Top of Information shown

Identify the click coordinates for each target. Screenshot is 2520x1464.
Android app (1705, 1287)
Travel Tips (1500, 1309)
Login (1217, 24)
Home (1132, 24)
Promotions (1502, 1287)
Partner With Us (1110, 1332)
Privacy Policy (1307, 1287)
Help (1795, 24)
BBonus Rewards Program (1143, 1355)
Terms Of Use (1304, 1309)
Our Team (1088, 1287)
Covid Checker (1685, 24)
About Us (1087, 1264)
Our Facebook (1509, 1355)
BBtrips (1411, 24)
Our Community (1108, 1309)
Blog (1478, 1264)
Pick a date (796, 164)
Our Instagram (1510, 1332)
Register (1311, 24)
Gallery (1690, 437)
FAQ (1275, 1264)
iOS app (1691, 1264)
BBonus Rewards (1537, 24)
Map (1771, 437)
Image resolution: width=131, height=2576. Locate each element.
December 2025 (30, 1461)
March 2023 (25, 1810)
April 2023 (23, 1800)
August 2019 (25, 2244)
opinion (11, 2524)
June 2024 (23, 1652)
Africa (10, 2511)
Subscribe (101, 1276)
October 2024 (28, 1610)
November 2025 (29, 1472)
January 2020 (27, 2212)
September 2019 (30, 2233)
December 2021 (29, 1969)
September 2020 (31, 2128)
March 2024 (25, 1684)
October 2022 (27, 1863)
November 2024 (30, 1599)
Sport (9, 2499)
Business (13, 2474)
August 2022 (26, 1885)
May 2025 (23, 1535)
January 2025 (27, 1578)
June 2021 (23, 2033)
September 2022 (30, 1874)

Bottom of Information shown

Output the line containing "June 2024 (23, 1652)" together with all later lines of the entries, exactly as written, through the final line.

## Answer space
June 2024 (23, 1652)
Africa (10, 2511)
Subscribe (101, 1276)
October 2024 (28, 1610)
November 2025 (29, 1472)
January 2020 (27, 2212)
September 2019 (30, 2233)
December 2021 (29, 1969)
September 2020 (31, 2128)
March 2024 (25, 1684)
October 2022 (27, 1863)
November 2024 (30, 1599)
Sport (9, 2499)
Business (13, 2474)
August 2022 (26, 1885)
May 2025 (23, 1535)
January 2025 (27, 1578)
June 2021 (23, 2033)
September 2022 (30, 1874)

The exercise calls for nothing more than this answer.